NATURE AND WELLBEING A NATURAL FIT
Bruce Clarkson SDG15: Life on Land
Waikato University professor Bruce Clarkson says the Waikato Wellbeing project is a natural fit with his “bread and butter” biodiversity work.
“Mostly all of this policy - like life on land, and life below water - are fundamental to a research programme that I have been running all my life, really.”
Prof Clarkson is a Manu Taki for the Waikato Wellbeing Project and an enthusiastic champion of it. He is aligned with SDG 15: Life on Land.
“Ever since I arrived here, at the university, I have been trying to make a difference on the ground, not just talking about stuff but actually trying to connect with activities and programmes where people are trying to make a difference.”

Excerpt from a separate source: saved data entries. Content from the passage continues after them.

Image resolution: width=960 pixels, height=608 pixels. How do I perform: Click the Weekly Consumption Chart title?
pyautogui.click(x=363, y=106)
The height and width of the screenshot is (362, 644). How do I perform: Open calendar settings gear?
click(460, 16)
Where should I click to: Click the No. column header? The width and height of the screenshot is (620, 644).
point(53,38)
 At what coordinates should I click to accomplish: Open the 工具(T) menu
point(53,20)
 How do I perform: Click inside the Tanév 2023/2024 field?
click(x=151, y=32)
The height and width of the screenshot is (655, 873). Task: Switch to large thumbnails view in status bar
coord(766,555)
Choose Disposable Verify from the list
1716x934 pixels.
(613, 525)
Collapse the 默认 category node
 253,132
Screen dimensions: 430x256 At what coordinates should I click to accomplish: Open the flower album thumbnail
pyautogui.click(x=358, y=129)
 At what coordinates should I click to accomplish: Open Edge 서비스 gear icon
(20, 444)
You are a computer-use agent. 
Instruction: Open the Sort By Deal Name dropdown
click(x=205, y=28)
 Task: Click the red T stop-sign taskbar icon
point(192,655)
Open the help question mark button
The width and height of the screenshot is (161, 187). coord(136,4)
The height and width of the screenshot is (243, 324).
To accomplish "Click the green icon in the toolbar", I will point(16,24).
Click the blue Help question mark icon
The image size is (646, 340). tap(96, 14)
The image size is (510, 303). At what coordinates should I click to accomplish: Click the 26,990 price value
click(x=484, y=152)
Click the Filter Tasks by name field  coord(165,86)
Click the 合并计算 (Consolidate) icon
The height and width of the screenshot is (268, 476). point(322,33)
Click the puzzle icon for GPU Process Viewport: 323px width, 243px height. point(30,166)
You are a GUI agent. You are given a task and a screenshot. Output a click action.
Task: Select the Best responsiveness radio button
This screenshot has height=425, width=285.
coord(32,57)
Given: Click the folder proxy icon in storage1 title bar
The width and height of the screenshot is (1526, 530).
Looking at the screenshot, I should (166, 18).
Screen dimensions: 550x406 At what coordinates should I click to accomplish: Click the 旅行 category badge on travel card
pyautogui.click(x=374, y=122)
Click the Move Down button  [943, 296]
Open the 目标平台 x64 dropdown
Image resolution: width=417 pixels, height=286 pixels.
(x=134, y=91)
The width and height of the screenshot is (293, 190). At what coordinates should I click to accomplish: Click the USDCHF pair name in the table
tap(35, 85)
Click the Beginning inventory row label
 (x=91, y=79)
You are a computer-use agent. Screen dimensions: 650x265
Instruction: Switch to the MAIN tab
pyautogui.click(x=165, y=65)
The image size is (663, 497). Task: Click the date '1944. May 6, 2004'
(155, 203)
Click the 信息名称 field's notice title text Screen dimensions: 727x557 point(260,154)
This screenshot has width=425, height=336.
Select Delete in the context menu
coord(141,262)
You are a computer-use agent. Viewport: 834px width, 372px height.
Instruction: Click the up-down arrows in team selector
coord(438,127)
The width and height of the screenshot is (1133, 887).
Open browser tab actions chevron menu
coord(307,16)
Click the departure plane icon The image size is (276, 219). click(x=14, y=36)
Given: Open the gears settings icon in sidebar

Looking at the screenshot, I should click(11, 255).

“Linking in with the Waikato Wellbeing Project was just common sense. They are things I have been trying to do all my career anyway.”
Prof Clarkson, who with his wife Bev was this year awarded the coveted Hamilton-Kirikiriroa Medal, have dedicated their working life to protecting biodiversity and ecosystems.
He is most well known for his work around restoring damaged or depleted ecosystems in cities including Hamilton’s extensive gullies network.
Heathy biodiversity systems (nature) and wellbeing, go hand in hand, and he would like to see progress accelerate.
“I am really keen to see that the Wellbeing Project is not just about talking. We have done a fair bit of talking already. The bottom line is, how are we actually mobilising action on the ground?”
“Anything that helps to build awareness and get the snowball rolling. This has been really good for that I think.”
“People now know about the project, it had the most magnificent launch you can imagine, but people will now be watching and saying, OK, what difference are they making?”